Professor Frey refers to "Musgrove and Cooper's hypothesis," which is inaccurate; the hypothesis is Cooper's alone. My Preface to his article and the replies by Baicker-Chandra and by Skinner et al. was intended only to introduce the issues in contention. It does not take a stand for or against Cooper's reasoning. Cooper argues that more of both kinds of physicians per capita are good for health care quality, and the evidence supports that view. But this does not refute the original research by Baicker and Chandra, who showed that the existence of more specialists reduces quality, if it comes at the expense of having fewer general practitioners (GPs). These are two distinct questions: Cooper looks at each type of physician separately, whereas Baicker-Chandra hold constant the total number of doctors and consider the effect of substituting one kind for the other. Cooper's analysis actually agrees with theirs, since his own results show that the presence of more specialists has a much smaller (about one-tenth as large) effect on quality than the presence of more GPs has.

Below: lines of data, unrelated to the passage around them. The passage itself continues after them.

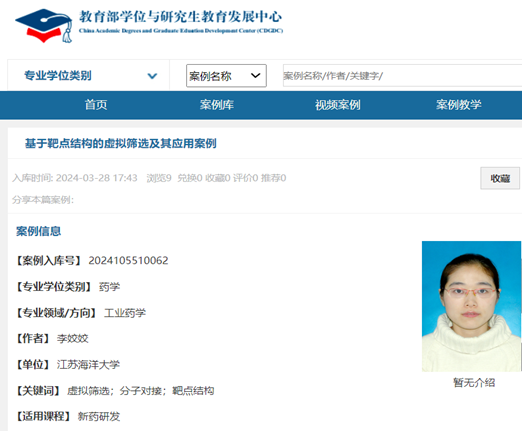Click the case number 2024105510062
The height and width of the screenshot is (431, 522).
128,260
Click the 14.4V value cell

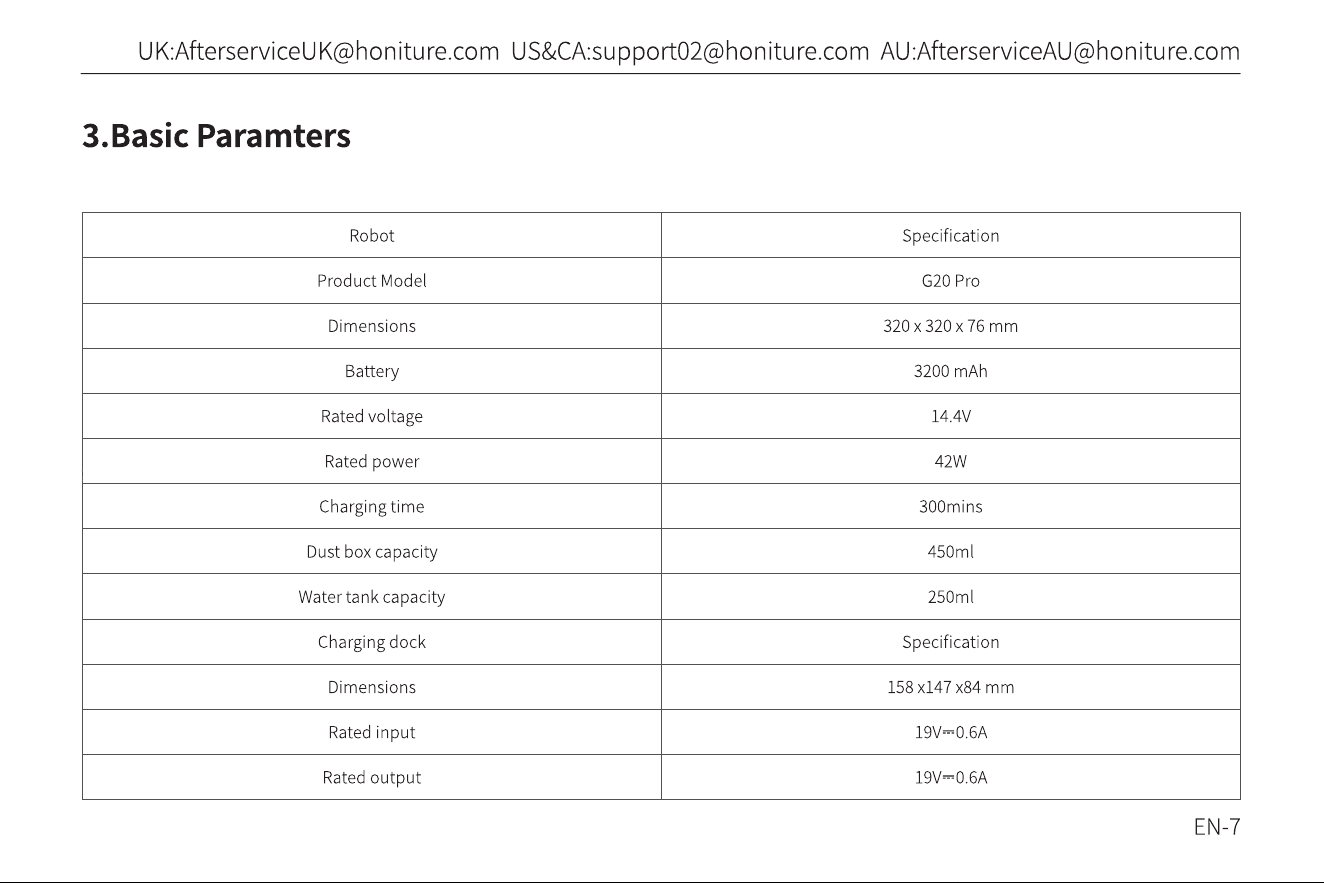click(951, 416)
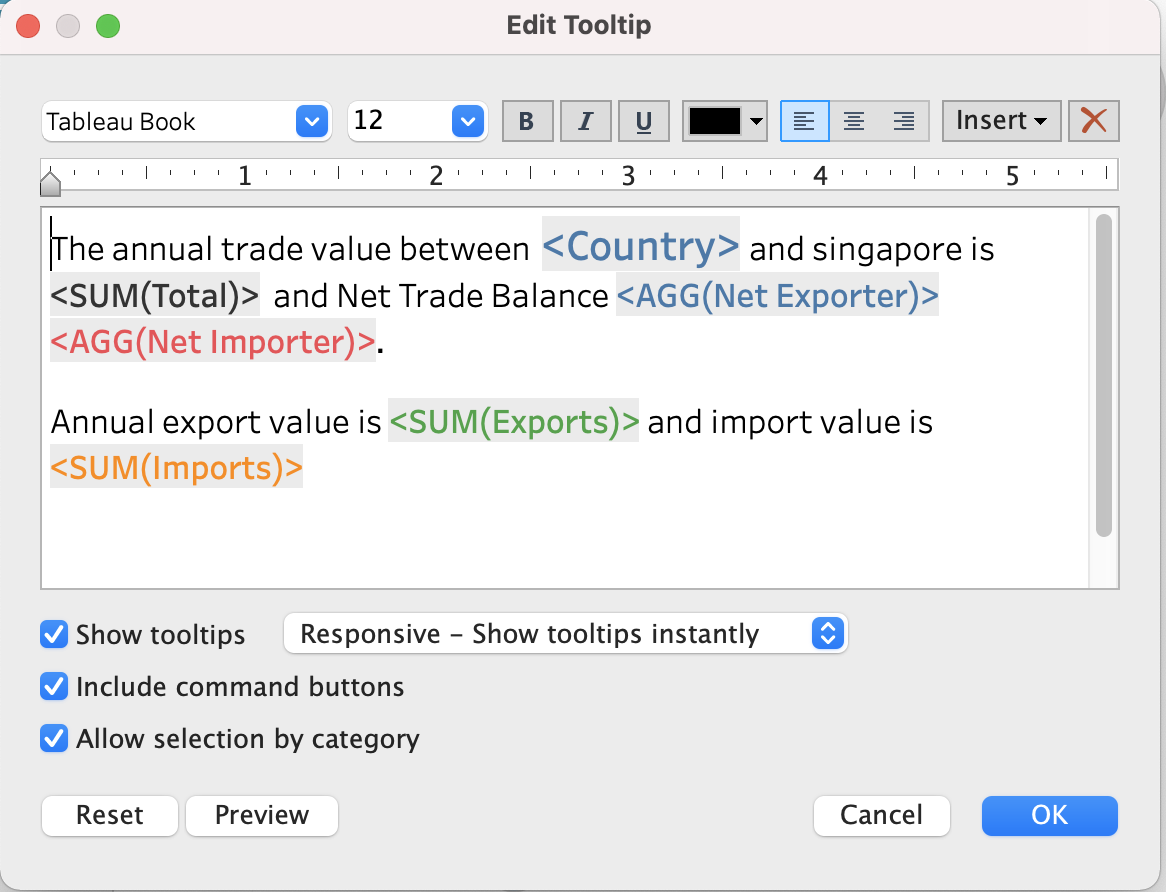Align text to the left
The height and width of the screenshot is (892, 1166).
804,121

Two further points are worth mention but were not covered in the Preface. First, while Cooper's main finding concerned the relation between numbers of doctors and quality of care, he also found large differences among states that are independent of that relation and depend on socioeconomic or cultural factors that merit closer study. Second, both his analysis and that of Baicker-Chandra are conducted at a very high level of aggregation (averages over entire states), whereas much more finely grained research on these relations has been done; by using each state's ranking on quality, both authors discard the cardinal information contained in the original quality data. Perhaps it is time to get beyond such relatively simple analyses.